Description of the task
Take the entries below and reproduce them word for word.

Provided data
>>
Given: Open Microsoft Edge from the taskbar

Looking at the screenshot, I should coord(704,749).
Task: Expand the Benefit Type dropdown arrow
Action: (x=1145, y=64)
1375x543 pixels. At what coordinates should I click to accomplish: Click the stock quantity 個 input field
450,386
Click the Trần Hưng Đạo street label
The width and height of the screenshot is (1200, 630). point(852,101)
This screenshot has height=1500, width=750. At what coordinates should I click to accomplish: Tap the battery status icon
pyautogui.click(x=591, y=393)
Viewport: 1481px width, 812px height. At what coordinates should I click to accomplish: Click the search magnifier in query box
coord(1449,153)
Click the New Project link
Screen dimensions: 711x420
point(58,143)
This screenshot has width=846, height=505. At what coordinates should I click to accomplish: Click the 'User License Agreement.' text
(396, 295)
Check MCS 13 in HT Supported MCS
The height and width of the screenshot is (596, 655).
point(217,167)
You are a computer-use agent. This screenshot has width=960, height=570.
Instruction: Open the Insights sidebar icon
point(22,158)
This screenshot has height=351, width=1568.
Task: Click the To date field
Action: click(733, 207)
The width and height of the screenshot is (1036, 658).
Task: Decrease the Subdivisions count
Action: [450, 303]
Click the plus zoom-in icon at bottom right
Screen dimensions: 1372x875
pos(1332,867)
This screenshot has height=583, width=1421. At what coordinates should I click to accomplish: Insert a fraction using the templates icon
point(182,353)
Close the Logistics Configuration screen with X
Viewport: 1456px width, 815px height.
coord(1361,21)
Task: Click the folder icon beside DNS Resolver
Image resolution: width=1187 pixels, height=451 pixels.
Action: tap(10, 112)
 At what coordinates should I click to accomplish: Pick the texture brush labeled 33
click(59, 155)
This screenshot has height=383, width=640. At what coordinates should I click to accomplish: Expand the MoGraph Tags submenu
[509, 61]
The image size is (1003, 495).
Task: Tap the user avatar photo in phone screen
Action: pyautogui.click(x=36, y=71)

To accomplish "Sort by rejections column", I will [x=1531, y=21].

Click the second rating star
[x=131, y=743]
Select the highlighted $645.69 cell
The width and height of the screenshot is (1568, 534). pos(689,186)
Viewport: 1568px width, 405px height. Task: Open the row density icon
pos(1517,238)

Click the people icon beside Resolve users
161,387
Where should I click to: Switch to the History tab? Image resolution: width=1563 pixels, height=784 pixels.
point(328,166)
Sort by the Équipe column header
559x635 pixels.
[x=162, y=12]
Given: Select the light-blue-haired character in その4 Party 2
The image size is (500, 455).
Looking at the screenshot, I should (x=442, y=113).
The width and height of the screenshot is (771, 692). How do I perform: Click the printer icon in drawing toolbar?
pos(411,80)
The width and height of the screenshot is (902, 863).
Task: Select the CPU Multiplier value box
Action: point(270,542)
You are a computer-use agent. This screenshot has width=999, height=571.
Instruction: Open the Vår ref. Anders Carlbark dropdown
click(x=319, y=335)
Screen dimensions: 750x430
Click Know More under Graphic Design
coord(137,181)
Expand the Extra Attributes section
<<
Solution
Given: Open Microsoft Edge from the taskbar

Looking at the screenshot, I should coord(704,749).
Task: Expand the Benefit Type dropdown arrow
Action: (x=1145, y=64)
1375x543 pixels. At what coordinates should I click to accomplish: Click the stock quantity 個 input field
450,386
Click the Trần Hưng Đạo street label
The width and height of the screenshot is (1200, 630). point(852,101)
This screenshot has height=1500, width=750. At what coordinates should I click to accomplish: Tap the battery status icon
pyautogui.click(x=591, y=393)
Viewport: 1481px width, 812px height. At what coordinates should I click to accomplish: Click the search magnifier in query box
coord(1449,153)
Click the New Project link
Screen dimensions: 711x420
point(58,143)
This screenshot has width=846, height=505. At what coordinates should I click to accomplish: Click the 'User License Agreement.' text
(396, 295)
Check MCS 13 in HT Supported MCS
The height and width of the screenshot is (596, 655).
point(217,167)
You are a computer-use agent. This screenshot has width=960, height=570.
Instruction: Open the Insights sidebar icon
point(22,158)
This screenshot has height=351, width=1568.
Task: Click the To date field
Action: click(733, 207)
The width and height of the screenshot is (1036, 658).
Task: Decrease the Subdivisions count
Action: [450, 303]
Click the plus zoom-in icon at bottom right
Screen dimensions: 1372x875
pos(1332,867)
This screenshot has height=583, width=1421. At what coordinates should I click to accomplish: Insert a fraction using the templates icon
point(182,353)
Close the Logistics Configuration screen with X
Viewport: 1456px width, 815px height.
coord(1361,21)
Task: Click the folder icon beside DNS Resolver
Image resolution: width=1187 pixels, height=451 pixels.
Action: tap(10, 112)
 At what coordinates should I click to accomplish: Pick the texture brush labeled 33
click(59, 155)
This screenshot has height=383, width=640. At what coordinates should I click to accomplish: Expand the MoGraph Tags submenu
[509, 61]
The image size is (1003, 495).
Task: Tap the user avatar photo in phone screen
Action: pyautogui.click(x=36, y=71)

To accomplish "Sort by rejections column", I will [x=1531, y=21].

Click the second rating star
[x=131, y=743]
Select the highlighted $645.69 cell
The width and height of the screenshot is (1568, 534). pos(689,186)
Viewport: 1568px width, 405px height. Task: Open the row density icon
pos(1517,238)

Click the people icon beside Resolve users
161,387
Where should I click to: Switch to the History tab? Image resolution: width=1563 pixels, height=784 pixels.
point(328,166)
Sort by the Équipe column header
559x635 pixels.
[x=162, y=12]
Given: Select the light-blue-haired character in その4 Party 2
The image size is (500, 455).
Looking at the screenshot, I should (x=442, y=113).
The width and height of the screenshot is (771, 692). How do I perform: Click the printer icon in drawing toolbar?
pos(411,80)
The width and height of the screenshot is (902, 863).
Task: Select the CPU Multiplier value box
Action: point(270,542)
You are a computer-use agent. This screenshot has width=999, height=571.
Instruction: Open the Vår ref. Anders Carlbark dropdown
click(x=319, y=335)
Screen dimensions: 750x430
Click Know More under Graphic Design
coord(137,181)
Expand the Extra Attributes section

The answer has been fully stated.